Cardio activities, stretches, rope jumps, sit-ups, squats and push-ups are easy to perform, and require no specialised equipment. 

Buy skipping ropes, a training kit and a water bottle.

If you take a walk, do so.

Plan for entertainment

You will need to stay entertained during this period, to help you break the monotony of work, handling the kids and attending to household chores. 

Build a music playlist to take you through the period of isolation and update it regularly.

Isolation allows you to watch a movie that you haven’t found time to watch yet.

Play computer games with your children.

Follow updates

With isolation, the media and social media are your only link to events happening in the world.

A time of a pandemic is high season for an information overload and misinformation.

Consume information only from credible media outlets and other reliable sources.

Minimise your social media use as this often a fertile ground for misleading information.

Reading is therapeutic

Watching too much news can be quite depressing, especially where thousands of infections and deaths are being reported.

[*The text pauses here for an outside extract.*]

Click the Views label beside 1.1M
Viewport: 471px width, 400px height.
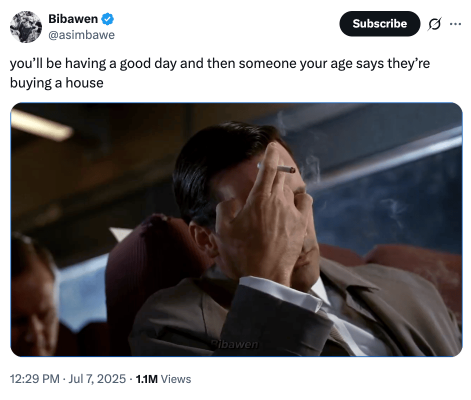176,379
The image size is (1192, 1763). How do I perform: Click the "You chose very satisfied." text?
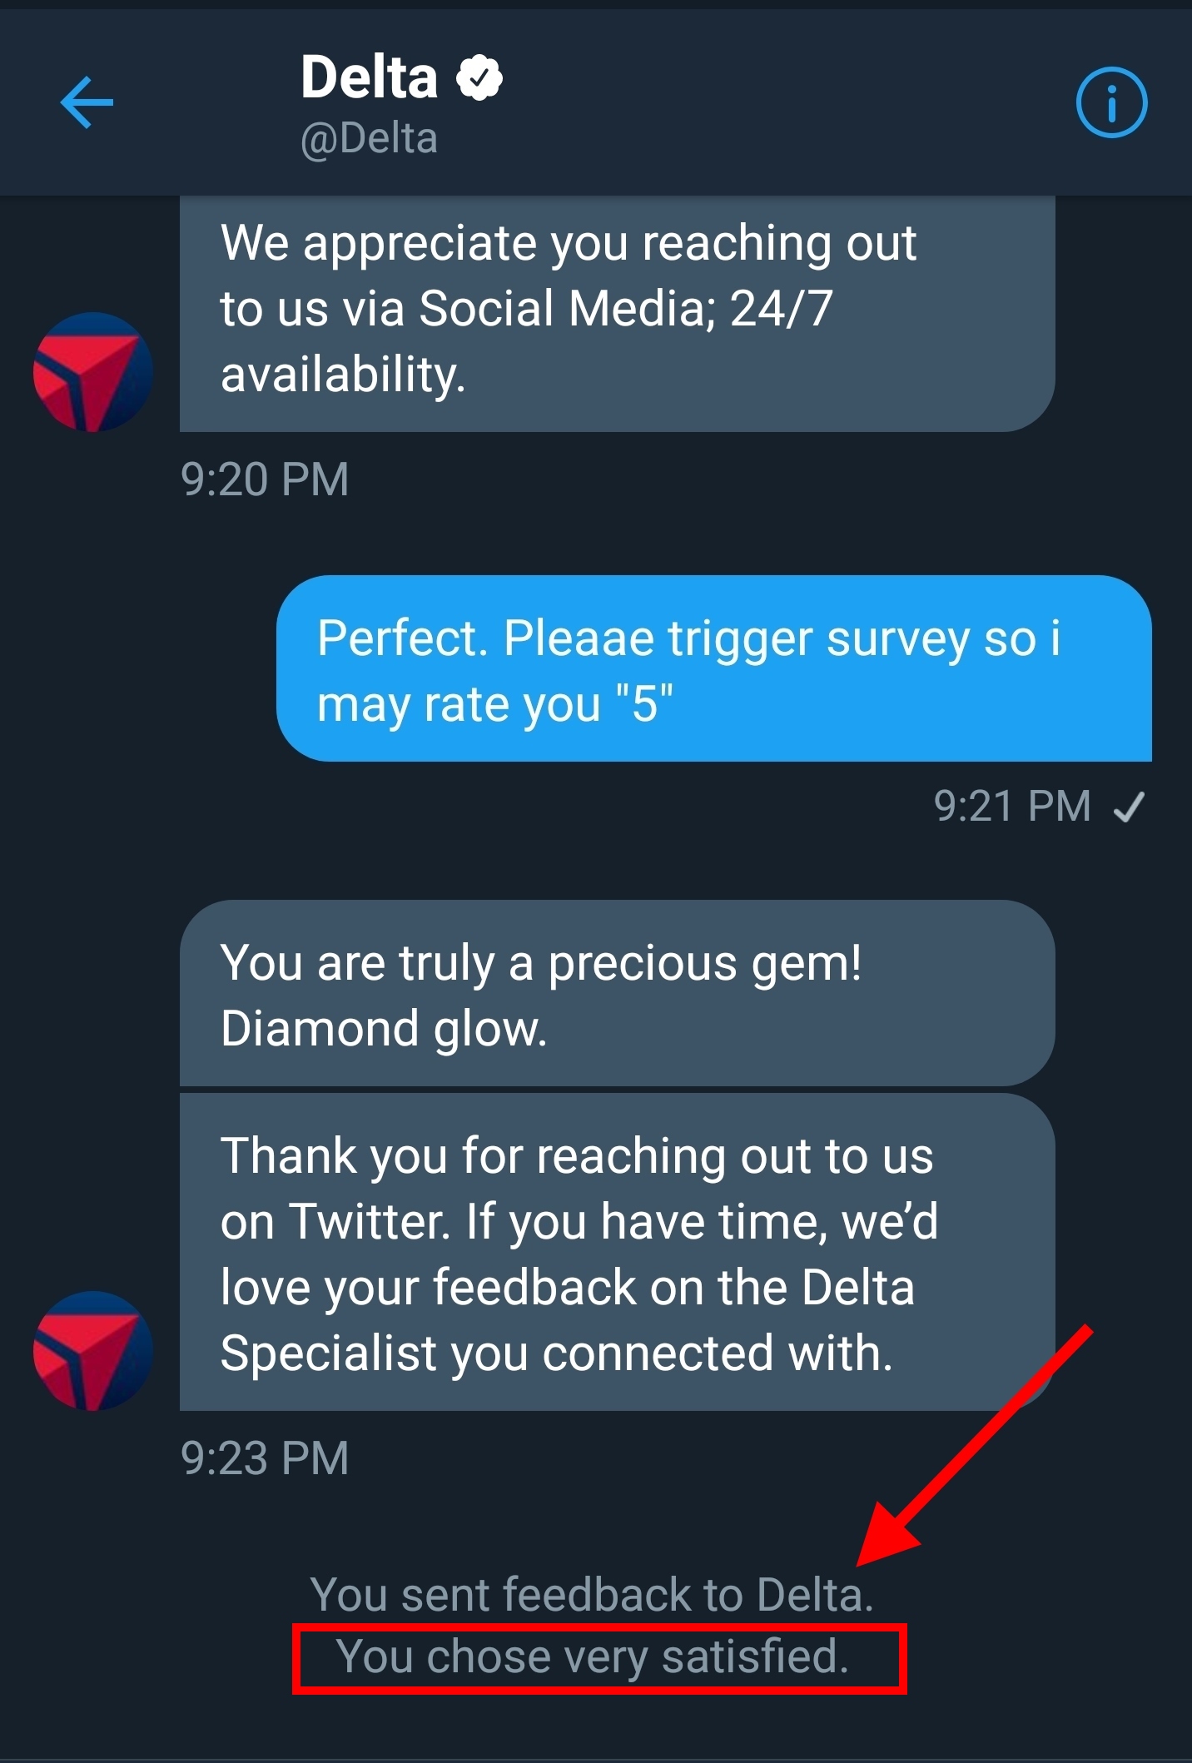coord(592,1656)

Reading comes in handy as an escape from the depressing news and long hours on social media.

Read online stories, read blogs, books and magazines on your favourite topics.

Read for fun and to acquire essential knowledge and to acquire skills.

Avoid total isolation

A lockdown isn’t an excuse to be completely cut off from the rest of the world.

Life goes on even with the confinement. 

Being completely isolated may yield boredom and psychological unease.

Keep tabs on various things by engaging your friends on social media.

Occasionally call your workmates and know how they’re getting on. Video call them if possible.

Don’t be caught up out of place

Being in the wrong country at this time can be hugely inconveniencing.

It could cost you a lot of money that you may not have budgeted for.  

Before travelling to a country at this time of the Coronavirus, find out about its isolation status.

Avoid travelling to countries that are on lockdown such as China, Italy and some states in the US.

If you must travel to such a country or region, do so before a lockdown has taken effect.

Seek professional help if necessary

The sudden change of routine may take a heavy toll on you. The ability to cope with such sharp changes varies with individuals.  

If feeling overwhelmed, speak to a therapist for advice.

You can reach out through email, a phone call or a video chat.

Have a doctor on speed dial in case of a serious health emergency.